═══ Text segment

If prescription drugs contained as much fake content as the news coverage of the 2016 US presidential election, there would be wide demands for government action. But, it was only news.
However, “fake news” can be as poisonous to the body politic as fake pharmaceuticals are to human life. Since the election, self-styled satirist and political disrupter Paul Horner has expressed his fears that his fake news elected Donald Trump.
Democracy stands on fragile pillars of trust, accountability and responsibility. Only when they are in place do citizens willingly consent to be governed. And by choosing to live in a democracy, voters undertake the responsibility to be informed and engaged.
Their representatives, in response, are accountable to represent the balance of electorate interests, but are not delegates – as Edmund Burke established in his Speech to the Electors of Bristol in 1774.
Our democratic edifice rests on the informed voter. Fake news is the concrete cancer gnawing away at the structural integrity of our society.
Facebook, to date, has been a principal metastasising agent. But finally, its founder, Mark Zuckerberg, has acknowledged that Facebook is part of the problem. He has committed the company to remedial action.
Facebook has become a news agency, not just a technology company: almost 40% of American adults get their news online.
But then, editorial algorithms can only be so smart.
Je suis satire
Fake news has many faces – some old and familiar, some the product of new technology and the social media revolution.

══════
═══ Recorded data

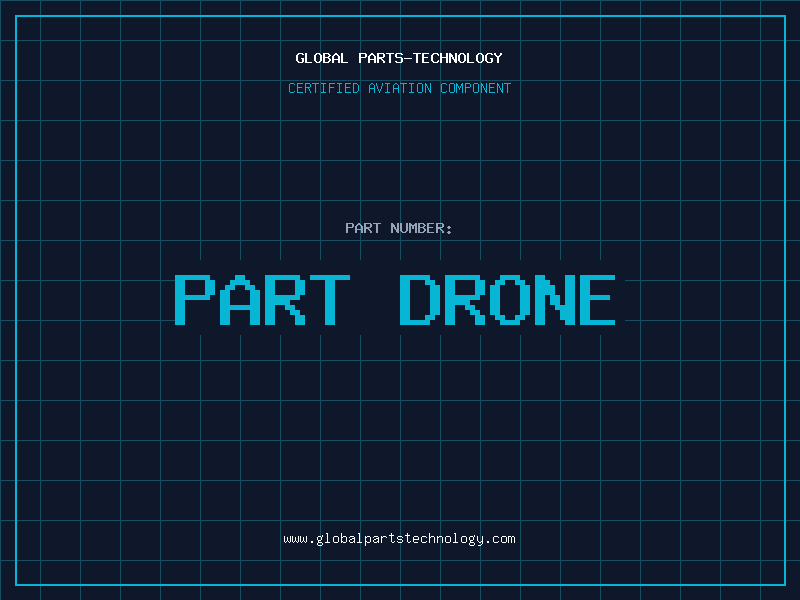Click the large cyan word DRONE
The height and width of the screenshot is (600, 800).
507,300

══════

**Work task 1**
According to the text on fake news and democracy, what proportion of American adults get their news online?
**Work task 2**
Continue the text on fake news and democracy from the point where it stops.

**Your response 1**
Almost 40%.

**Your response 2**
The first category, satire, has been with us since Aristophanes was in short skirts. It is a necessary and healthy part of a democracy. Modern satire is often based on fake news. Examples abound in theatre, on television and on the internet – The Onion and the Betoota Advocate being two among many. This hoax was a classic, and successful.
The second category of fake news is all about money.
BuzzFeed recently revealed that the Macedonian town of Veles was home to more than 100 websites churning out pro-Trump news. The site was run by young Macedonians with no interest in US politics, but who had every interest in exploiting the advertising revenue from their linkage with AdSense. This guaranteed them income from every page view of their imaginative takes, real or imagined, on events in the US presidential election.
A third and darker category manufactures misleading news for political purposes. Sometimes it simply serves the ideological agenda of a political party; sometimes it is malicious in its falsehoods, seeking to foment distrust and dissent. The far right is particularly adept at this, like the Breitbart attack on successful immigrants from the Middle East.
Criminal intent could be a fourth category. Such sites might use fake news as an initial hook, but are more likely to rely on avarice, greed, lust or loneliness to complete the deception.
How does fake news work?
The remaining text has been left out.